[PROBLEM]
Exactly the lines from the one containing "Select the No fill radio button" to the final line below should be output, and no others.

+++++

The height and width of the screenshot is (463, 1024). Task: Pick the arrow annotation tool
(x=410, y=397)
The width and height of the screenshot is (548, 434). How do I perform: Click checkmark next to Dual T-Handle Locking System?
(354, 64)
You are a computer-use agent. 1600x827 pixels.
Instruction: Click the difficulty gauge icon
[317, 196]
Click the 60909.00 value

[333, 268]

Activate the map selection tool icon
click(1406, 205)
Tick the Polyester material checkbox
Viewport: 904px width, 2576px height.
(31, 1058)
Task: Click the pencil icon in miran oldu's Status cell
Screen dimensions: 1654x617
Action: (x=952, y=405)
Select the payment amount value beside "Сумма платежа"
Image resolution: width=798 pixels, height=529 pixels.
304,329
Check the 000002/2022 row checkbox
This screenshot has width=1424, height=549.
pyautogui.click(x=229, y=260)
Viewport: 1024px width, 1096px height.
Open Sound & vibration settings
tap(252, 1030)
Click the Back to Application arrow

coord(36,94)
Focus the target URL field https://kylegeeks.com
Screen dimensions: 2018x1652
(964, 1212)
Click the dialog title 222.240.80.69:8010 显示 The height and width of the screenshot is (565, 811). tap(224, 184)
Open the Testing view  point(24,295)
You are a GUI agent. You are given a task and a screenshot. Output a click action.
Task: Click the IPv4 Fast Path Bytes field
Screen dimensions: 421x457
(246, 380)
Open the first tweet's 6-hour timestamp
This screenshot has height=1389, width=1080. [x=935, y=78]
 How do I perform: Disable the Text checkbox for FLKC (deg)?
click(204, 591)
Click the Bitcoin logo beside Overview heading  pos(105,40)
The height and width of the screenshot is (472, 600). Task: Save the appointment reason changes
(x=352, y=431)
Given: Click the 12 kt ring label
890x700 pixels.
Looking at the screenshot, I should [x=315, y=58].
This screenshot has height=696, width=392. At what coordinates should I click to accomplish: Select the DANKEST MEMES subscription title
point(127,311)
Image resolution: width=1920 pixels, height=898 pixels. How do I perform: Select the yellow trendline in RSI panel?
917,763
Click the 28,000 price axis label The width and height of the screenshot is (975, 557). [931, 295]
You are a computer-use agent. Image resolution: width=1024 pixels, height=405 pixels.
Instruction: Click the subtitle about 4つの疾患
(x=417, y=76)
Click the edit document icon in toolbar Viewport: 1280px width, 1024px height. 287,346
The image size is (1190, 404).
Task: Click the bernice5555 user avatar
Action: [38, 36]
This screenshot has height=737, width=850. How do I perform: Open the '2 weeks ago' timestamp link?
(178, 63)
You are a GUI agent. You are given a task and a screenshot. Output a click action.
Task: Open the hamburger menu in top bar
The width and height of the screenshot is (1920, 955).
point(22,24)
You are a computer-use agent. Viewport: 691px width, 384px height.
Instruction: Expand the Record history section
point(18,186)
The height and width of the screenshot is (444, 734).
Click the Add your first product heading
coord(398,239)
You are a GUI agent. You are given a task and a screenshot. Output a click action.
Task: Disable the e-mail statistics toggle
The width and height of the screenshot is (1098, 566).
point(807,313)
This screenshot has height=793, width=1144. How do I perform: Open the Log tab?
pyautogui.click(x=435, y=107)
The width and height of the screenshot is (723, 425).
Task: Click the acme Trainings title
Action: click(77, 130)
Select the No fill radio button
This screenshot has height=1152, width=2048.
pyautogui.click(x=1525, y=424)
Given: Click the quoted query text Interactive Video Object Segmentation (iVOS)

+++++

[RESPONSE TO THE EXERCISE]
Select the No fill radio button
This screenshot has height=1152, width=2048.
pyautogui.click(x=1525, y=424)
Given: Click the quoted query text Interactive Video Object Segmentation (iVOS)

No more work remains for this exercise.